• _Instructions for the task_: Scan the entries for the word "question". Every line that has it should be copied.
+ + + + + + +
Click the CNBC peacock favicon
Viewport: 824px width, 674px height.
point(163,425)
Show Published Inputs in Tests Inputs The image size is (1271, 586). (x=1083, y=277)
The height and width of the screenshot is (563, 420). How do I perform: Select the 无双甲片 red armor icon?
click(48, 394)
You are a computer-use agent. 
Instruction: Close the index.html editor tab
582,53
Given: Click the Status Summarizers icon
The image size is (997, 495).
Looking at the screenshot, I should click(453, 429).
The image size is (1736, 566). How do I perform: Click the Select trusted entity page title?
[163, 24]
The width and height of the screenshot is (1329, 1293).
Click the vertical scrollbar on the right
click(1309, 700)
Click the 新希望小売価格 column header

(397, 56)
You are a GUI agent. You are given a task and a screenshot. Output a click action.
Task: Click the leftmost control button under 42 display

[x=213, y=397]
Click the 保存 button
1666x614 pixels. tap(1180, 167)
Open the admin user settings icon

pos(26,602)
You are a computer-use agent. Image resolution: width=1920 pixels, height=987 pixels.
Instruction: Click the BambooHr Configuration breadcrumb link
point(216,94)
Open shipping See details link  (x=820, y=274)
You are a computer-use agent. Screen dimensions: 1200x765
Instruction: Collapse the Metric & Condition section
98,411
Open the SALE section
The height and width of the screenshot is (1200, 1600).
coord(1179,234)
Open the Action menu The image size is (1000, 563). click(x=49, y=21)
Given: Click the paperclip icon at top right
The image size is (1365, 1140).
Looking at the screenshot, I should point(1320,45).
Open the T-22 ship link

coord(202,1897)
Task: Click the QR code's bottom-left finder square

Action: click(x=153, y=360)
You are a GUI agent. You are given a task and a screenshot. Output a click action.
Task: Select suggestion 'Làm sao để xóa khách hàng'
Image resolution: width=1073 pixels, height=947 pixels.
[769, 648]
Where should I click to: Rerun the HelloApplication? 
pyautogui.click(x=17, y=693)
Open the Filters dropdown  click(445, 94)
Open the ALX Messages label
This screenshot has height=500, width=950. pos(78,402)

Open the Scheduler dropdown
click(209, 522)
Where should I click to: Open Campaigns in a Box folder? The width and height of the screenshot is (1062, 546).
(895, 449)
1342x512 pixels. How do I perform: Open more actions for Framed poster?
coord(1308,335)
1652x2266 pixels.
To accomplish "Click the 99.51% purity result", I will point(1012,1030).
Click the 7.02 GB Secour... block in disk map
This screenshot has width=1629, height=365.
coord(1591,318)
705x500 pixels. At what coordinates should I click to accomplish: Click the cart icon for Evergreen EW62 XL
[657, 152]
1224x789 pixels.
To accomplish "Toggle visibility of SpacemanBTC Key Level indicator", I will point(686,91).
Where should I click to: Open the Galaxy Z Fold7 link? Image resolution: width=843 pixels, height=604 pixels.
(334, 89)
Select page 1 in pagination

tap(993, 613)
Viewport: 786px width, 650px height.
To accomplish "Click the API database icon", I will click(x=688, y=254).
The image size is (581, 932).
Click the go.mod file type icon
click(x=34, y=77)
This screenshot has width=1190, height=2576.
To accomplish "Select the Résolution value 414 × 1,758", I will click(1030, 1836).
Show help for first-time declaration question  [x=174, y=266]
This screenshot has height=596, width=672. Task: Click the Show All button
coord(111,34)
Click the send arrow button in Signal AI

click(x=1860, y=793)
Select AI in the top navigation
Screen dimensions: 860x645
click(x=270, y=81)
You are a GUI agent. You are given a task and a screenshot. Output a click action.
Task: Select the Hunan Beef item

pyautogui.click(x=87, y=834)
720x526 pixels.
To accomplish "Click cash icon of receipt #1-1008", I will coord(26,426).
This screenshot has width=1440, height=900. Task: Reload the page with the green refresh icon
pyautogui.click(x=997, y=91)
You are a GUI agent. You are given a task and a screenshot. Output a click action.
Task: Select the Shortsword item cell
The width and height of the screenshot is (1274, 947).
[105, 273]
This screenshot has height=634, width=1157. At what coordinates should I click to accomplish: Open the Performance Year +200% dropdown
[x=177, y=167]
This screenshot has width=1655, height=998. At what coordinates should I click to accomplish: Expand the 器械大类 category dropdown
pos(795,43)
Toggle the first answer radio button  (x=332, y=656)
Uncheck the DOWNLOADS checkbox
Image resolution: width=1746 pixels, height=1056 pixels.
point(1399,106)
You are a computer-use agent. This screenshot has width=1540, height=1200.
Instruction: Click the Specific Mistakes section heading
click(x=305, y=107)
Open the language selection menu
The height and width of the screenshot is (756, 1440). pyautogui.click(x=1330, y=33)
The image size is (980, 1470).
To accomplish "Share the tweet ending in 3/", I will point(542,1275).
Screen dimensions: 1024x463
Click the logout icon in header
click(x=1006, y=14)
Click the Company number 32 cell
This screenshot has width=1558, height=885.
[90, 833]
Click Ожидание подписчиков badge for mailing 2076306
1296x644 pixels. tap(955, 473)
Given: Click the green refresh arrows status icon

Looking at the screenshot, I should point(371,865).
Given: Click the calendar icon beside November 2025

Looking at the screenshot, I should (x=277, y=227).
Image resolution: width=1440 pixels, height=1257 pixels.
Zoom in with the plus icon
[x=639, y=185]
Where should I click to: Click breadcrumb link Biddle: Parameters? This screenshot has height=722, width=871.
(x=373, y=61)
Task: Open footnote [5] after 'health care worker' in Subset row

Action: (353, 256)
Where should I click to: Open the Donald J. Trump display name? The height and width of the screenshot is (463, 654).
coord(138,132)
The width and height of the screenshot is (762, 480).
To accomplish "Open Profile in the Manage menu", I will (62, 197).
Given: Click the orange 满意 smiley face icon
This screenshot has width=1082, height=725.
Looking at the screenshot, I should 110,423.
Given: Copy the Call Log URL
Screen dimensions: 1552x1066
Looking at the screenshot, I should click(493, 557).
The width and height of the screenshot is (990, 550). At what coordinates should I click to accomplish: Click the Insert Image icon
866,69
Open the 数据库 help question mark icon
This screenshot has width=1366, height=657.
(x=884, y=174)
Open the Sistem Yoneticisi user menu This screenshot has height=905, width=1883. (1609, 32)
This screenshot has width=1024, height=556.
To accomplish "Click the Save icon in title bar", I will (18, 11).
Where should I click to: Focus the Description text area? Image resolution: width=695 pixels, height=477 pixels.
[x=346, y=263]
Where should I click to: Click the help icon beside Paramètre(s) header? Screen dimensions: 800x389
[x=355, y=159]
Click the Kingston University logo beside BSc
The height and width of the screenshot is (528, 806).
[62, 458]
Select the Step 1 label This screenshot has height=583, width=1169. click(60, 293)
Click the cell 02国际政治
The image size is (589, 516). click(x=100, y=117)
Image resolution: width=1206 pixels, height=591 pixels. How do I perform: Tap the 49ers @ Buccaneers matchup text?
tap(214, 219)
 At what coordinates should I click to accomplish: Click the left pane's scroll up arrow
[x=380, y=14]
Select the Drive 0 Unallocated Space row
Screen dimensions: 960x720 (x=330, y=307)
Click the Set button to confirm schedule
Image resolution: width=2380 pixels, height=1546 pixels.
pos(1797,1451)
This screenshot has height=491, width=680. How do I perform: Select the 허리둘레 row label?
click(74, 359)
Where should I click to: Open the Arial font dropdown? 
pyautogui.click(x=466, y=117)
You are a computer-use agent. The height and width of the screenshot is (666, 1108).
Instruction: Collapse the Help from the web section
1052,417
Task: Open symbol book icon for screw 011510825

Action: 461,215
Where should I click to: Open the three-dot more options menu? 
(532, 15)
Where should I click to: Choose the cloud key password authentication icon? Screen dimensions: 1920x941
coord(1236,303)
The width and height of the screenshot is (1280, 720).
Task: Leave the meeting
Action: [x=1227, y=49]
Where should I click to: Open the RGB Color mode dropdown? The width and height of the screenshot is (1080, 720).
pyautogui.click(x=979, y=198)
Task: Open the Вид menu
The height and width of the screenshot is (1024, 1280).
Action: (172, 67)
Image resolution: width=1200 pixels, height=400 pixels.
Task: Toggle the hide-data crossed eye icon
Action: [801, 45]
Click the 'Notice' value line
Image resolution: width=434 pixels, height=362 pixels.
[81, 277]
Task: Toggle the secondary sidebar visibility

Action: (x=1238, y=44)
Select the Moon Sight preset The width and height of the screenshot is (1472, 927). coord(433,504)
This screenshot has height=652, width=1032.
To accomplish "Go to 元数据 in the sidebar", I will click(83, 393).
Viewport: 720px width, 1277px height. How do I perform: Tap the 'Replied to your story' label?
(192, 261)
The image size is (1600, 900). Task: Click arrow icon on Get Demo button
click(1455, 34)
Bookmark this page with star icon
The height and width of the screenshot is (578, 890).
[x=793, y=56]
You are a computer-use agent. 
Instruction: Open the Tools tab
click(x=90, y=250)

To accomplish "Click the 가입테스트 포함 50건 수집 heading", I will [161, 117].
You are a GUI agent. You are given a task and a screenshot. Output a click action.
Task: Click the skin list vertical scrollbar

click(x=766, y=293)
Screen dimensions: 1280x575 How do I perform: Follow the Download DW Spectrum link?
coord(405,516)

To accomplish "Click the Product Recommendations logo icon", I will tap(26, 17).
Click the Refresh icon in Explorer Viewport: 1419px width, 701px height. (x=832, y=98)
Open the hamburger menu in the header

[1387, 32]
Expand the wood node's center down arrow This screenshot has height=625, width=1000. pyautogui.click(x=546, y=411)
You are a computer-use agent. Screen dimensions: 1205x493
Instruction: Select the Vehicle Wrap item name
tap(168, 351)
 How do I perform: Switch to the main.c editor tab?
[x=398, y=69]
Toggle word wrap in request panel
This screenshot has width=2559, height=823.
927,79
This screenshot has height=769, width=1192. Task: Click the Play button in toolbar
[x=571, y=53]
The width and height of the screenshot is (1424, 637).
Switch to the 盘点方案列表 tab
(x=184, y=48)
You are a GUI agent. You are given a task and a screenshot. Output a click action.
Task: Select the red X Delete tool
+ + + + + + +
• _Answer space_:
Show help for first-time declaration question  [x=174, y=266]
Open the 数据库 help question mark icon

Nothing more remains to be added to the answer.